--- Problem statement ---
Pictures appear among the records. Write out all else exactly as it stands.
··· Information
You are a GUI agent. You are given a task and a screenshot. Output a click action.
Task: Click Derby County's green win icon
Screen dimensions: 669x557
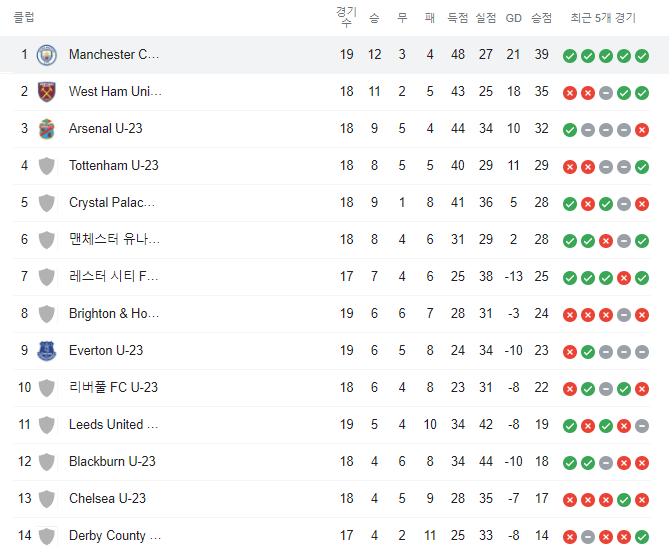[x=642, y=537]
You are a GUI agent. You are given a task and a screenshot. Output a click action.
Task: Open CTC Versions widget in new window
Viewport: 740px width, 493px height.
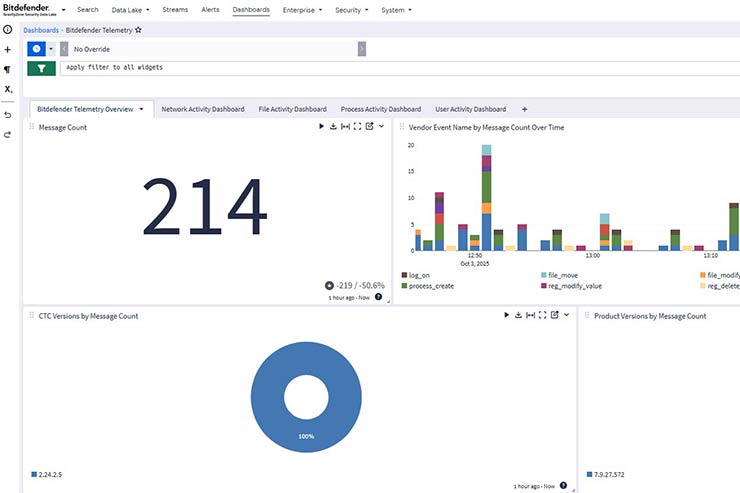click(x=554, y=315)
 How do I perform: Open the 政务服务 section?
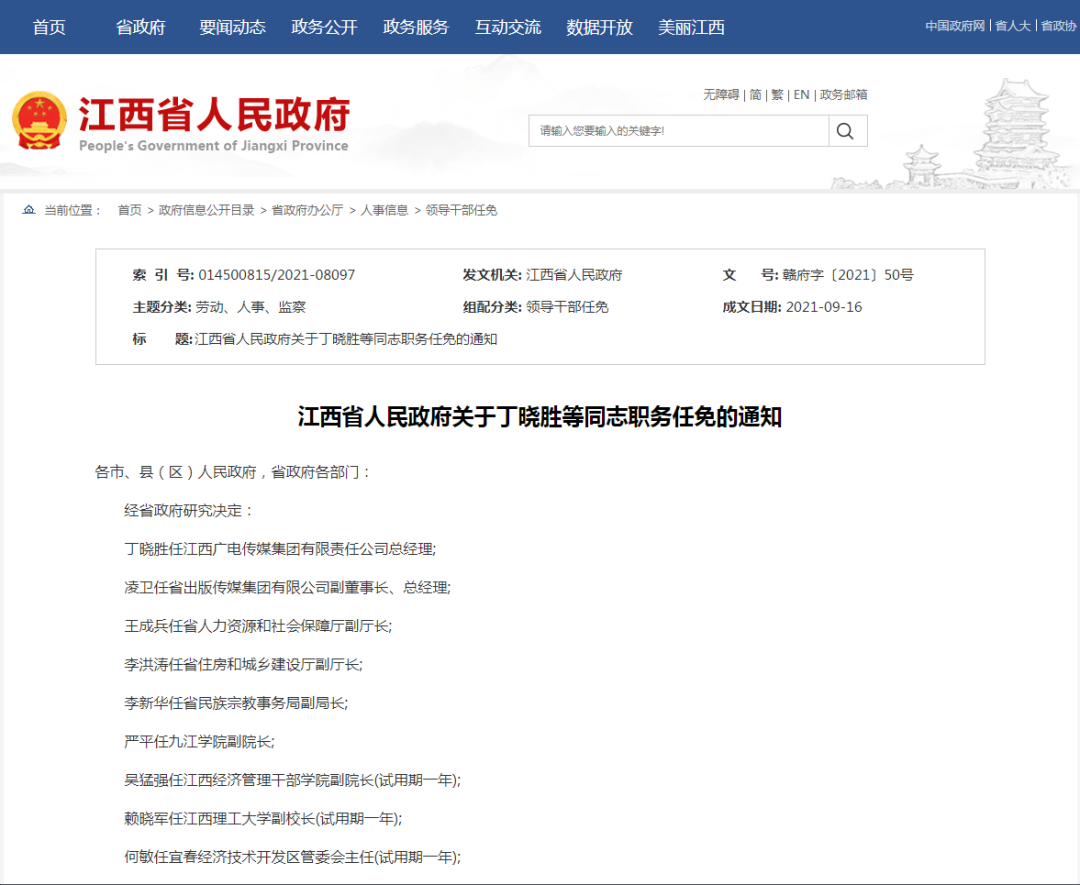coord(414,27)
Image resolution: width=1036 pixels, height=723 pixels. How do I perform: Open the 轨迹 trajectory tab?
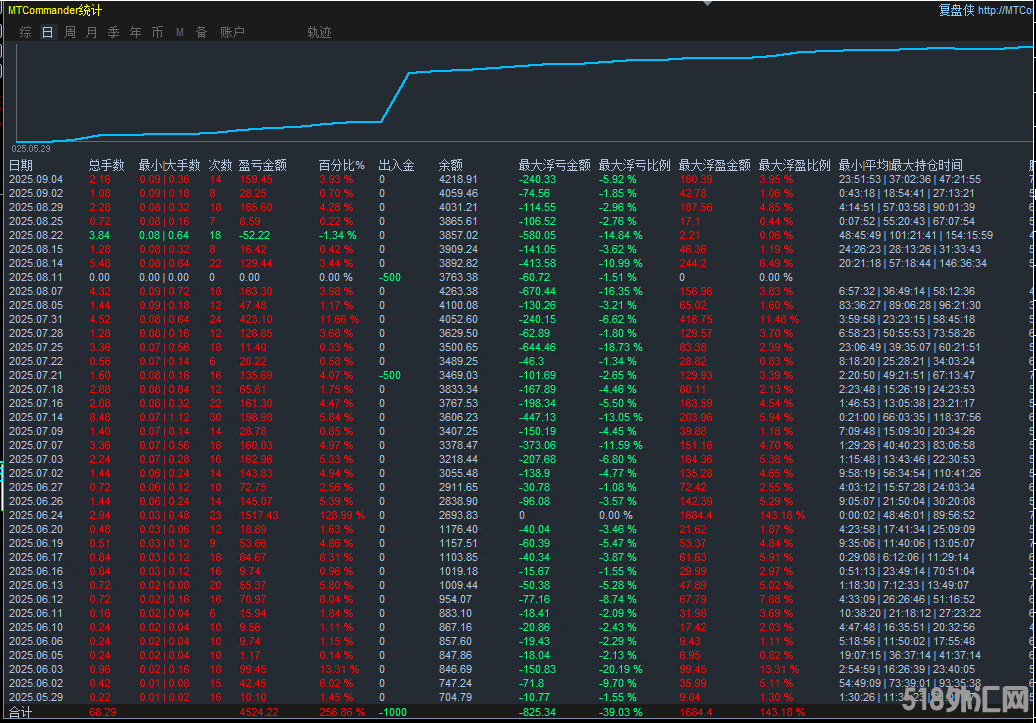coord(318,31)
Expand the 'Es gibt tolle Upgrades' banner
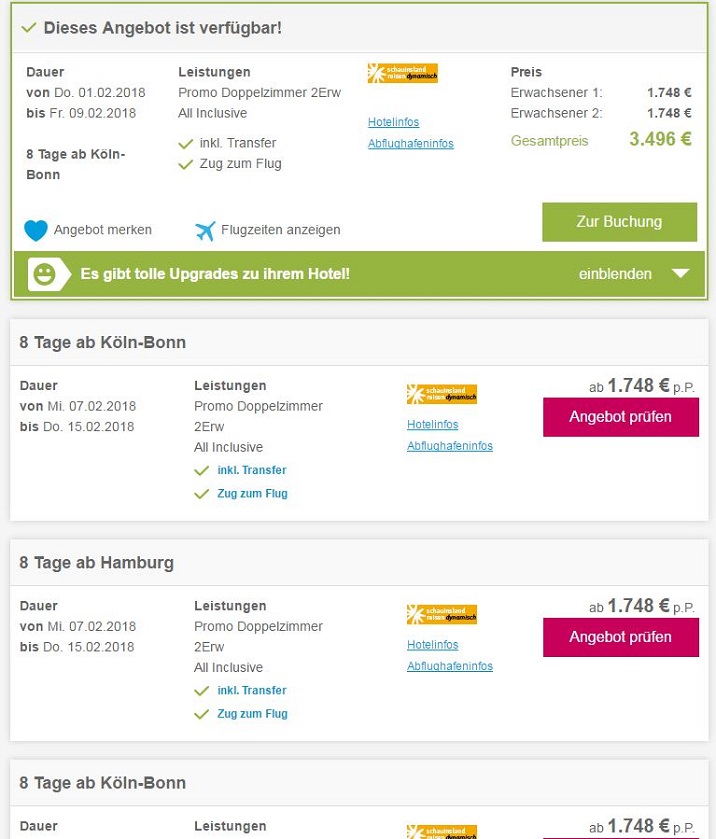 [x=215, y=274]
······
--- Solution for this problem ---
You are a GUI agent. You are given a task and a screenshot. Output a click action.
Task: Click Derby County's green win icon
Screen dimensions: 669x557
[x=642, y=537]
You are a GUI agent. You are given a task and a screenshot. Output a click action.
Task: Open CTC Versions widget in new window
Viewport: 740px width, 493px height.
click(x=554, y=315)
 How do I perform: Open the 政务服务 section?
coord(414,27)
Image resolution: width=1036 pixels, height=723 pixels. How do I perform: Open the 轨迹 trajectory tab?
coord(318,31)
Expand the 'Es gibt tolle Upgrades' banner
 [x=215, y=274]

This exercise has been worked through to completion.